### EXERCISE:
Your output must match the records below character for character.

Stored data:
○ ○ ○ ○ ○
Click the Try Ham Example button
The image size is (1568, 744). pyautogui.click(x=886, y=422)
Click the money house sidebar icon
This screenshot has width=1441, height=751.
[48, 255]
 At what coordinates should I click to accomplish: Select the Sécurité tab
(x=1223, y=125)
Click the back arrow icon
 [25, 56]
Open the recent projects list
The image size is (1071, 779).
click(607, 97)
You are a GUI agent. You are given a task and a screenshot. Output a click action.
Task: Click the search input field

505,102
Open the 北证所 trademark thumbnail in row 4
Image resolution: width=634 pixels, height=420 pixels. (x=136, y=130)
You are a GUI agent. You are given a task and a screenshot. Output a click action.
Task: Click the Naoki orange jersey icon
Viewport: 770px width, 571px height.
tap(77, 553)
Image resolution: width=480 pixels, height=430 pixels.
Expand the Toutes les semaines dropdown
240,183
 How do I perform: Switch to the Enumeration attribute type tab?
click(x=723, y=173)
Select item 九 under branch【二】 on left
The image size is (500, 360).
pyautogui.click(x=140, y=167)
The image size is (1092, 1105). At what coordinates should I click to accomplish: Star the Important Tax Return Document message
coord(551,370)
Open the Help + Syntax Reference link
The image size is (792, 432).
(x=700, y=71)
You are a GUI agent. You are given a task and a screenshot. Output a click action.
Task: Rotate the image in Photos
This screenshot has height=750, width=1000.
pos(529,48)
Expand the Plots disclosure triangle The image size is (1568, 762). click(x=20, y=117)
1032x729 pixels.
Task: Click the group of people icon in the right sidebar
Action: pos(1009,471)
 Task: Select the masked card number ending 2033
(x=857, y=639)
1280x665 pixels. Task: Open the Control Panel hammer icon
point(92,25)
○ ○ ○ ○ ○
### SOLUTION:
Click the Try Ham Example button
The image size is (1568, 744). pyautogui.click(x=886, y=422)
Click the money house sidebar icon
This screenshot has width=1441, height=751.
[48, 255]
 At what coordinates should I click to accomplish: Select the Sécurité tab
(x=1223, y=125)
Click the back arrow icon
 [25, 56]
Open the recent projects list
The image size is (1071, 779).
click(607, 97)
You are a GUI agent. You are given a task and a screenshot. Output a click action.
Task: Click the search input field

505,102
Open the 北证所 trademark thumbnail in row 4
Image resolution: width=634 pixels, height=420 pixels. (x=136, y=130)
You are a GUI agent. You are given a task and a screenshot. Output a click action.
Task: Click the Naoki orange jersey icon
Viewport: 770px width, 571px height.
tap(77, 553)
Image resolution: width=480 pixels, height=430 pixels.
Expand the Toutes les semaines dropdown
240,183
 How do I perform: Switch to the Enumeration attribute type tab?
click(x=723, y=173)
Select item 九 under branch【二】 on left
The image size is (500, 360).
pyautogui.click(x=140, y=167)
The image size is (1092, 1105). At what coordinates should I click to accomplish: Star the Important Tax Return Document message
coord(551,370)
Open the Help + Syntax Reference link
The image size is (792, 432).
(x=700, y=71)
You are a GUI agent. You are given a task and a screenshot. Output a click action.
Task: Rotate the image in Photos
This screenshot has height=750, width=1000.
pos(529,48)
Expand the Plots disclosure triangle The image size is (1568, 762). click(x=20, y=117)
1032x729 pixels.
Task: Click the group of people icon in the right sidebar
Action: pos(1009,471)
 Task: Select the masked card number ending 2033
(x=857, y=639)
1280x665 pixels. Task: Open the Control Panel hammer icon
point(92,25)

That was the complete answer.